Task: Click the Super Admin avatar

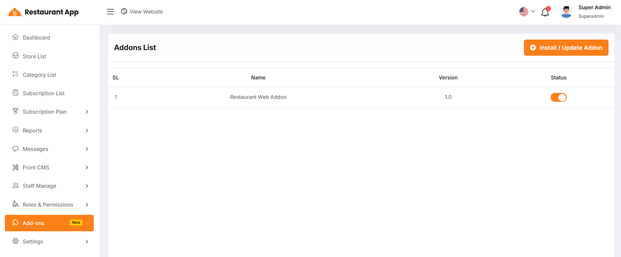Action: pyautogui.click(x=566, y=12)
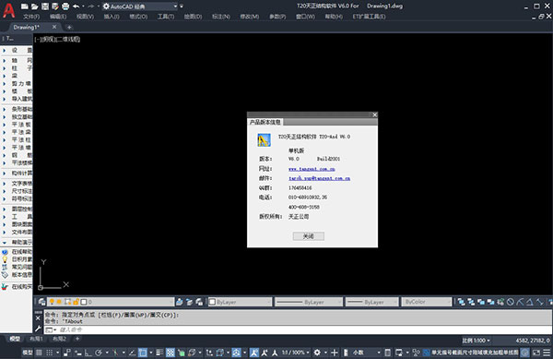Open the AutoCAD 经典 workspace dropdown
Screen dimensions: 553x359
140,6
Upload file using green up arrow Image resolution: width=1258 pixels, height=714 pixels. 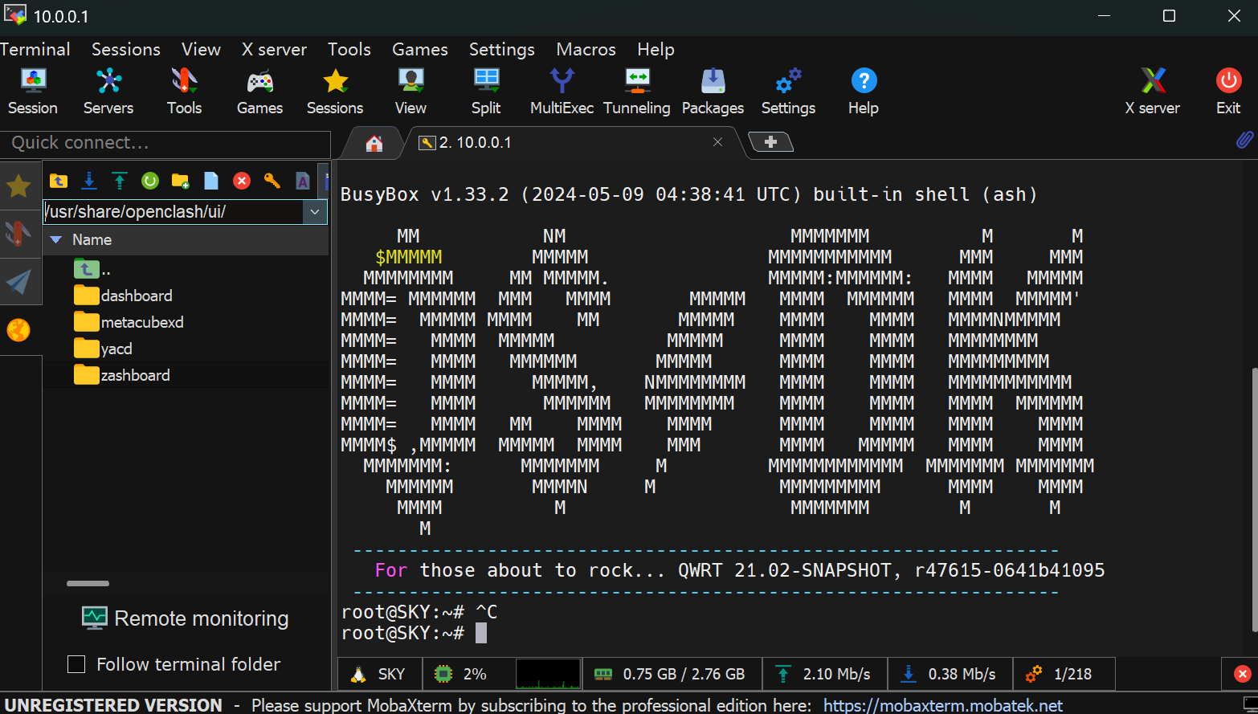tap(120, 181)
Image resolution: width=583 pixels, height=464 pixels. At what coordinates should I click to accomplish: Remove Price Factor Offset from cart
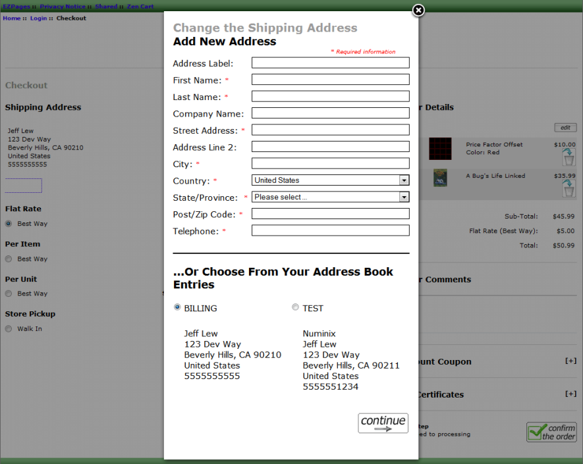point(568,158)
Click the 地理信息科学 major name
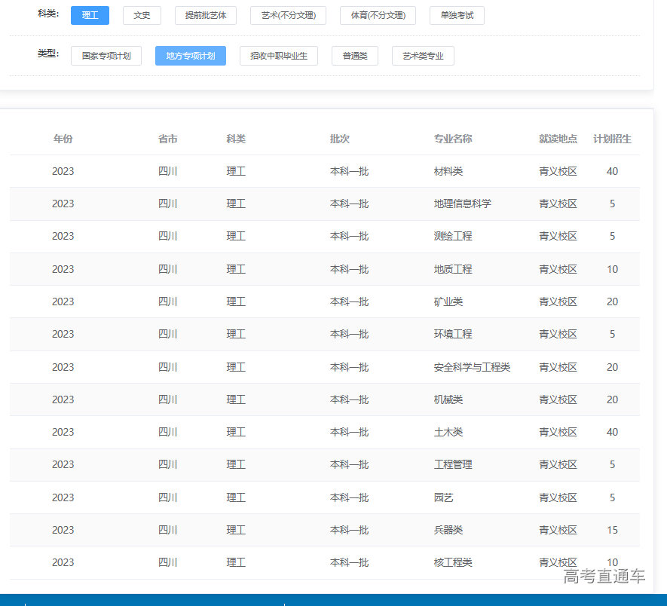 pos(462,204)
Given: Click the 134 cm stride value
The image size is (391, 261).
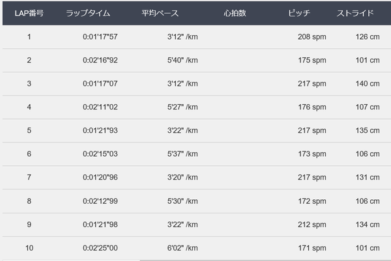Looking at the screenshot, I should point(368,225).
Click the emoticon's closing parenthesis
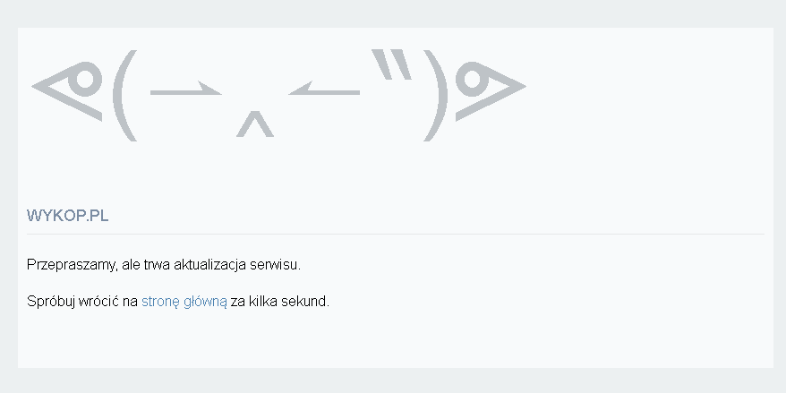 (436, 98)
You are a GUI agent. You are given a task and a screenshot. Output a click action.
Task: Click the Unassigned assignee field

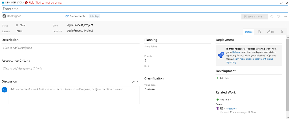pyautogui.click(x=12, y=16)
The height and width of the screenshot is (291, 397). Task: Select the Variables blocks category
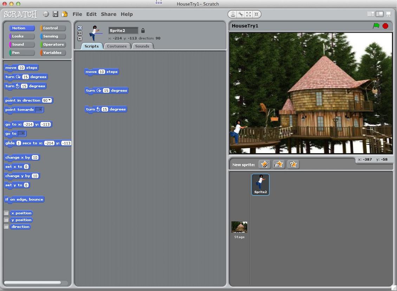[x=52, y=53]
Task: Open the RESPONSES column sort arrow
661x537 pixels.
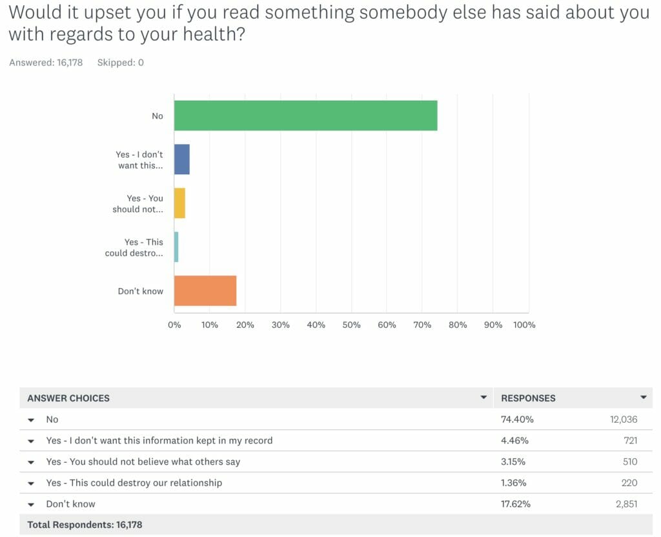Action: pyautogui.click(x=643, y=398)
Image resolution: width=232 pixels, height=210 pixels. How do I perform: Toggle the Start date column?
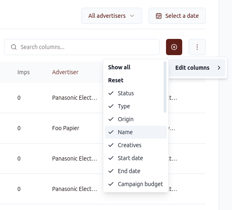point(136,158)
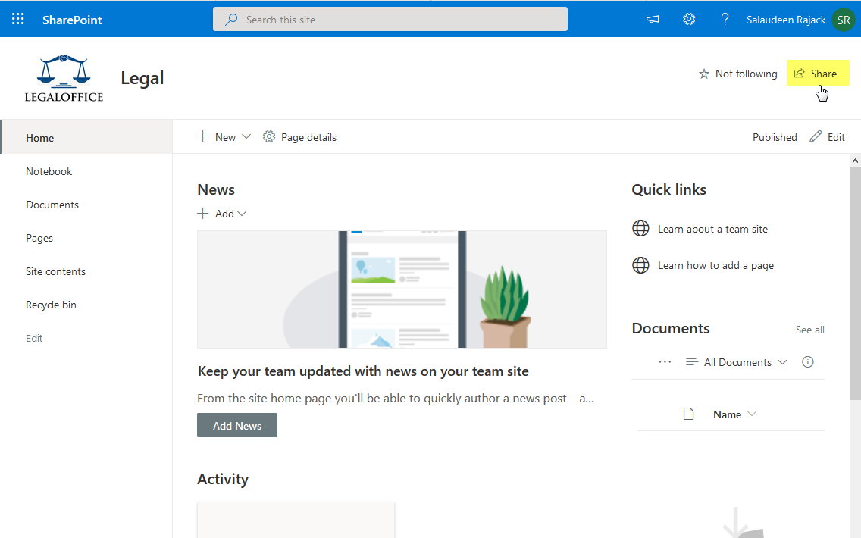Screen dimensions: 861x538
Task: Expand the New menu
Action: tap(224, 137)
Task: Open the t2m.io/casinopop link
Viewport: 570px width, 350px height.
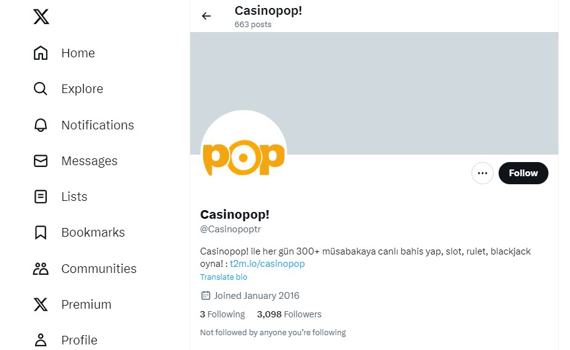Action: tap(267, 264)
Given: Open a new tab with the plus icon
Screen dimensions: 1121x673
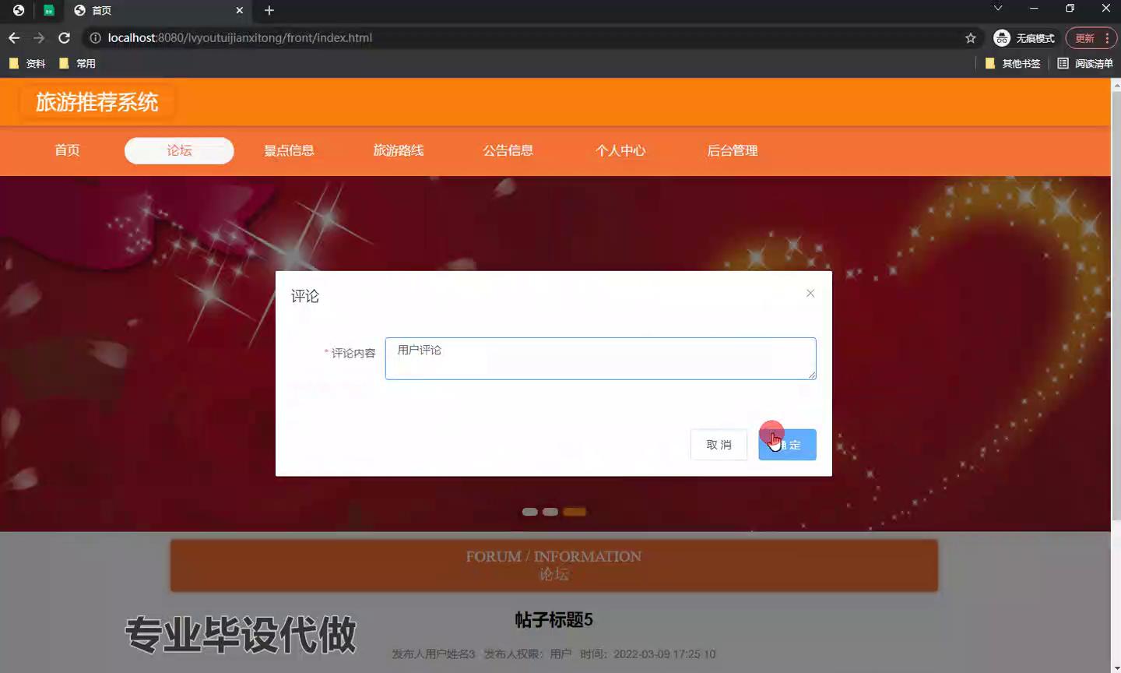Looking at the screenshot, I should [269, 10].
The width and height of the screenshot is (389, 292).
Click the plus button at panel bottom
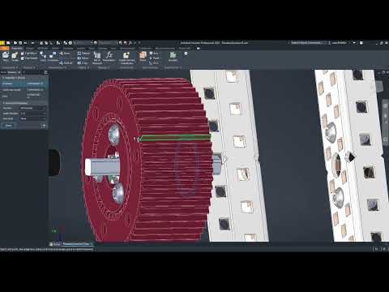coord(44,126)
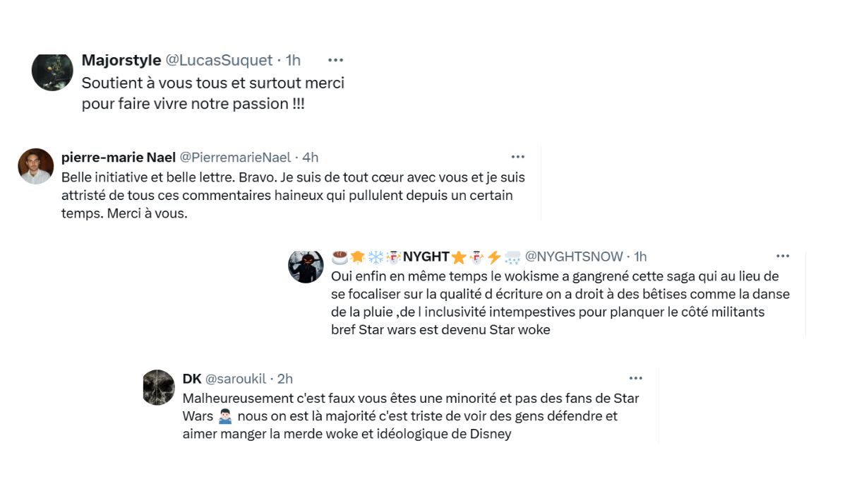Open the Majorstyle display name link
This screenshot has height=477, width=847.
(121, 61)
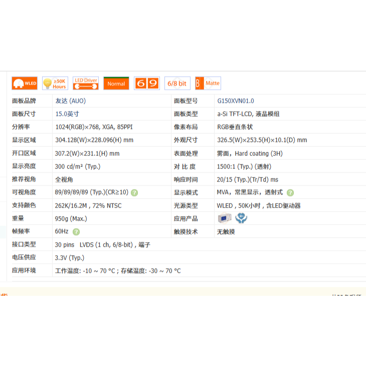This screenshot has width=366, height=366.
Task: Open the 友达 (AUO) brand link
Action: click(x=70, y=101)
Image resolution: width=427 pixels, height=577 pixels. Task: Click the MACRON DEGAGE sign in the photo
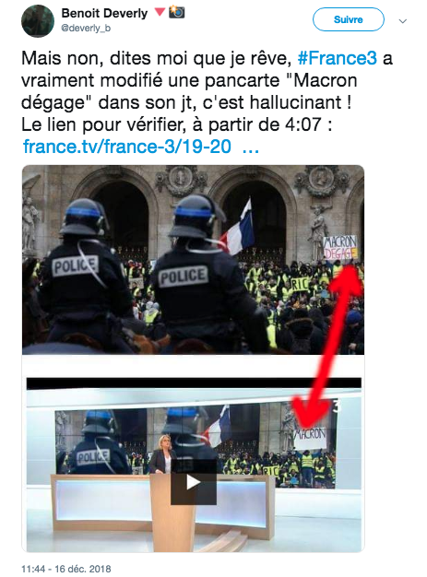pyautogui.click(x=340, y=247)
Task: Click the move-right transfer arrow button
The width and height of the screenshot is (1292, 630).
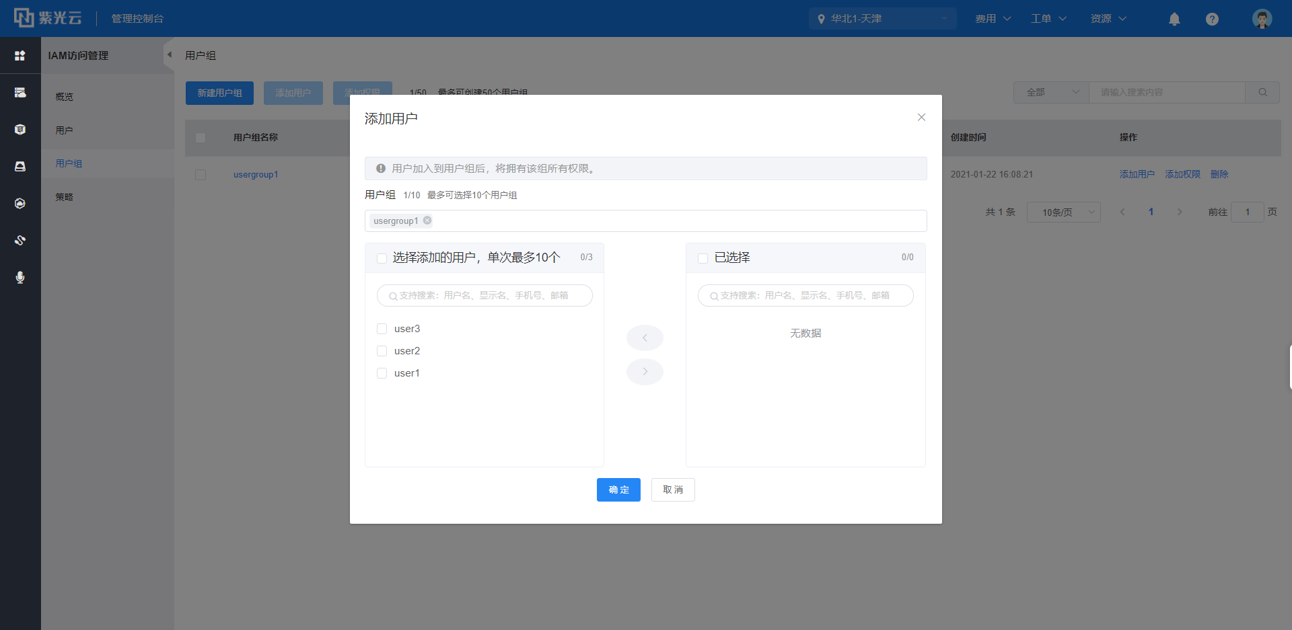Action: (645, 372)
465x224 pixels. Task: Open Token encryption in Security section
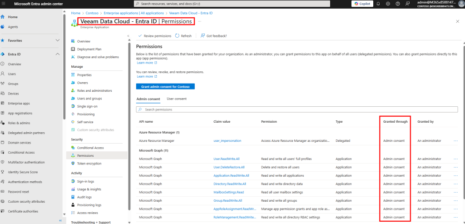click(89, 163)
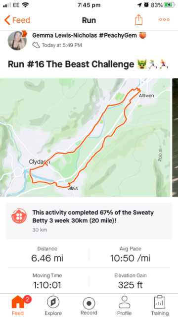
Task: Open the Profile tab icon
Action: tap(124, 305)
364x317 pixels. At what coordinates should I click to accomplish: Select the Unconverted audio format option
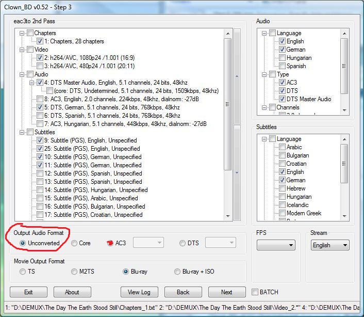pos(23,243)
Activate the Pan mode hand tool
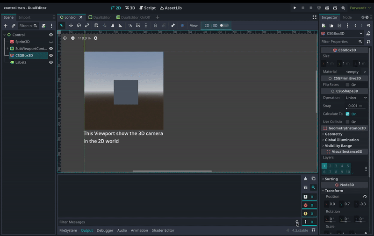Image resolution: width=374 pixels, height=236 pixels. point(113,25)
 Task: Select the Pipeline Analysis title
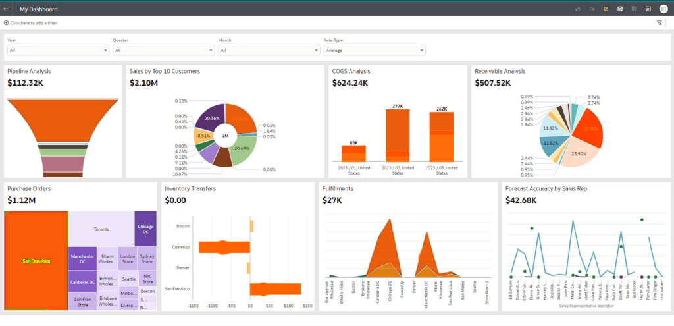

****************************************

Exercise aim
Without any pictures, restate word for word only the lines from the one with "364x317 pixels. At" through the end of the listing.

Answer box
364x317 pixels. At what coordinates should I click to accomplish: Select the Unconverted audio format option
pos(23,243)
Activate the Pan mode hand tool
Image resolution: width=374 pixels, height=236 pixels. point(113,25)
 Task: Select the Pipeline Analysis title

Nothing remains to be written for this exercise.